Madoff besaba bien, dice la escritora. Es el comportamiento erótico de un estafador. El primer trato ha de ser prometedor y los siguientes también, si no se entra en profundidades. Él entró en profundidades y así, la revelación más grande de Sheryl es que Bernard la tiene pequeña.
Weinstein asigna un valor público al tamaño que no le daba en privado, como usuaria reiterativa. Para la intimidad, el tamaño no importaba, para la publicidad, «es pequeña». Lógica empresarial: hay empresas familiares con beneficios pero, a partir de un momento, los propietarios creen tener un problema de escala, o sea, de tamaño, y salen a Bolsa. Nadie sale a Bolsa diciendo que la tiene pequeña. La Bolsa es expectativa y la expectativa, cuanto más grande, mejor. Ahora hay negocios enteros en el aire por esa confusión entre familiar y social, entre la dimensión del pene y la de la Bolsa. Creyeron que el tamaño importa y que paquete significa lo mismo para las acciones y para los órganos sexuales masculinos.

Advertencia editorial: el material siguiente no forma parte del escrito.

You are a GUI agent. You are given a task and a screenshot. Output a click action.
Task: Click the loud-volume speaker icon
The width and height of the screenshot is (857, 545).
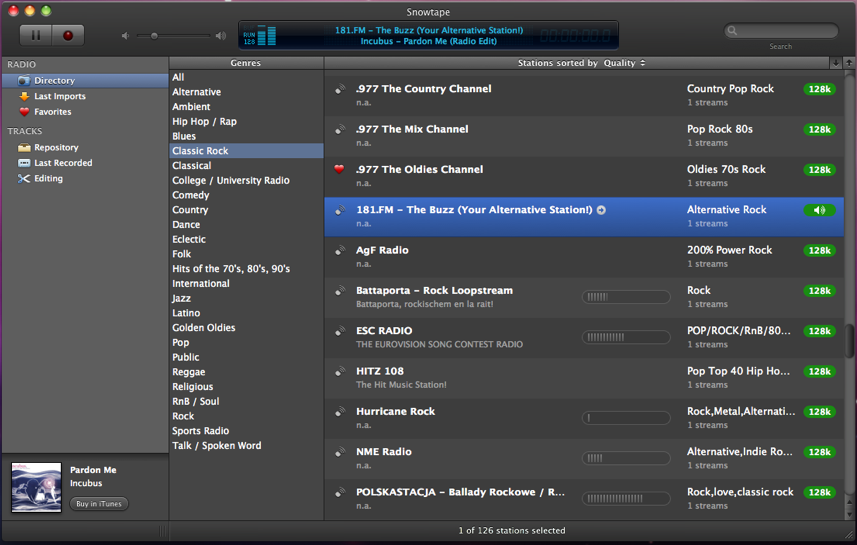pyautogui.click(x=221, y=36)
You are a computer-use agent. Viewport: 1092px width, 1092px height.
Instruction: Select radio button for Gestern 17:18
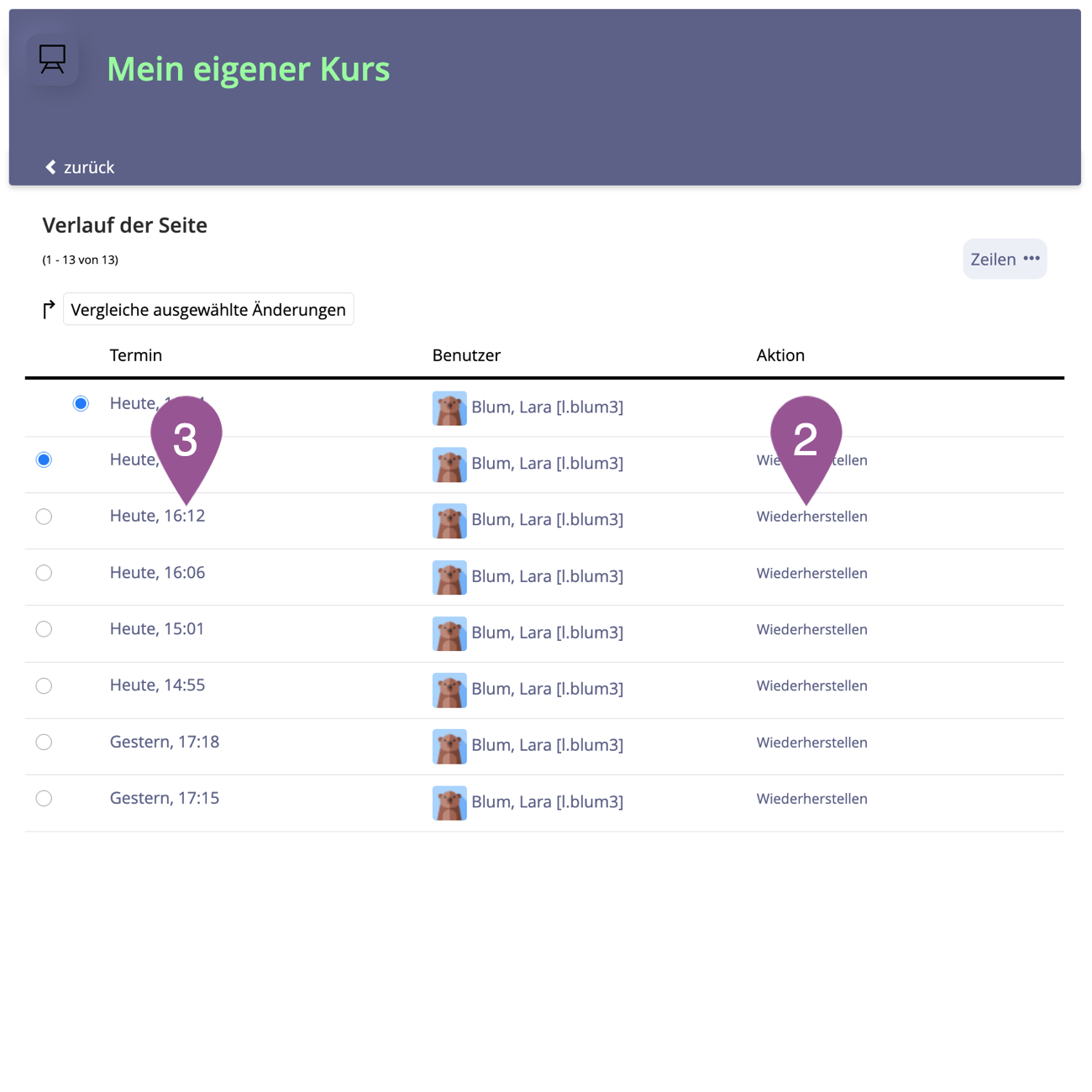pos(44,743)
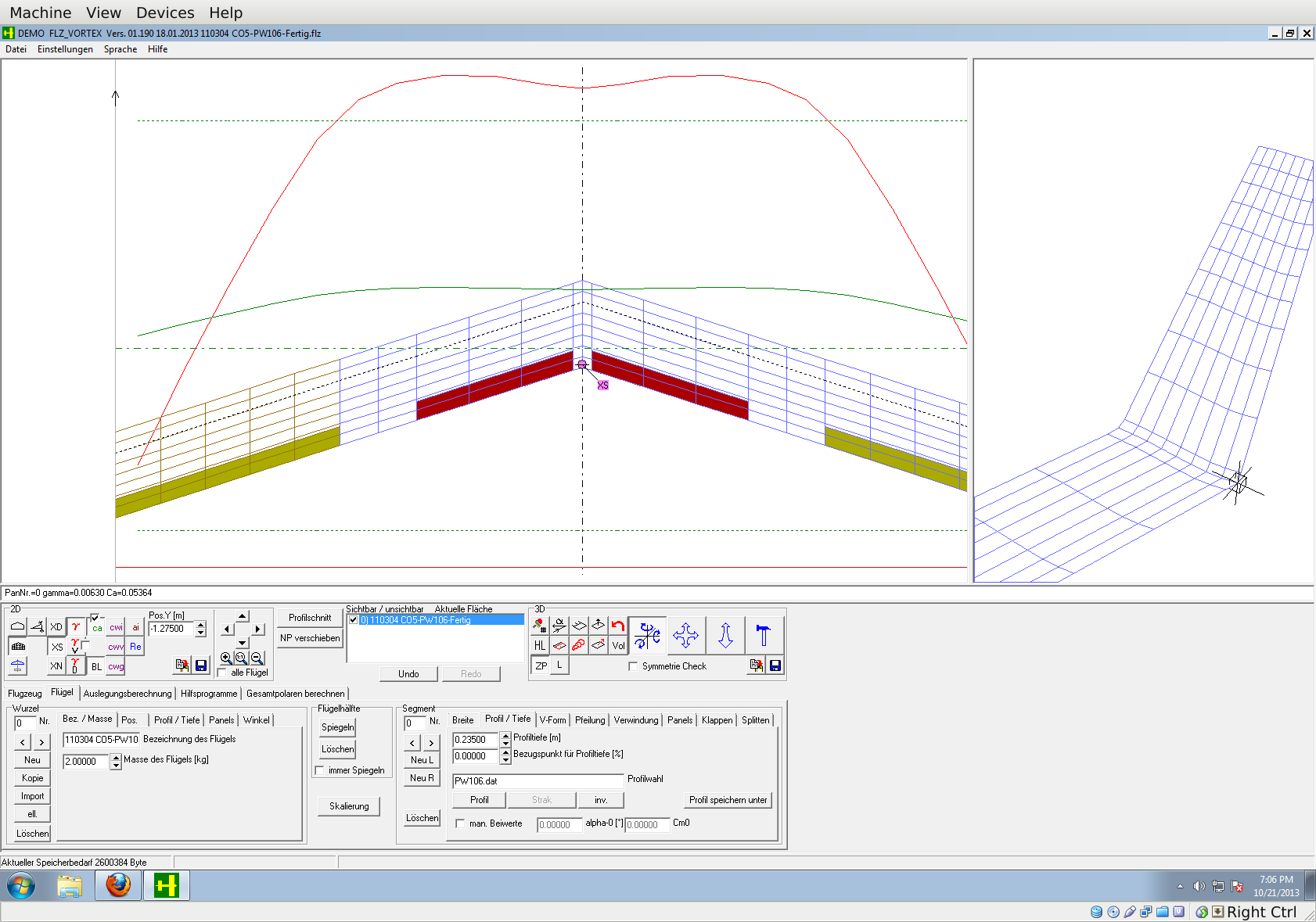Check the 'immer Spiegeln' option
The height and width of the screenshot is (922, 1316).
click(320, 770)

Habrá quien piense que el tamaño importa y que esa es la razón de que Madoff se esforzara en perpetrar el mayor fraude financiero de la historia: 65.000 millones de dólares.
El sexo siempre delante. La esposa de Madoff tiene que justificar la procedencia del dinero de todo gasto superior a 69 euros. Sesenta y nueve, el número de los auxilios mutuos de la sexualidad.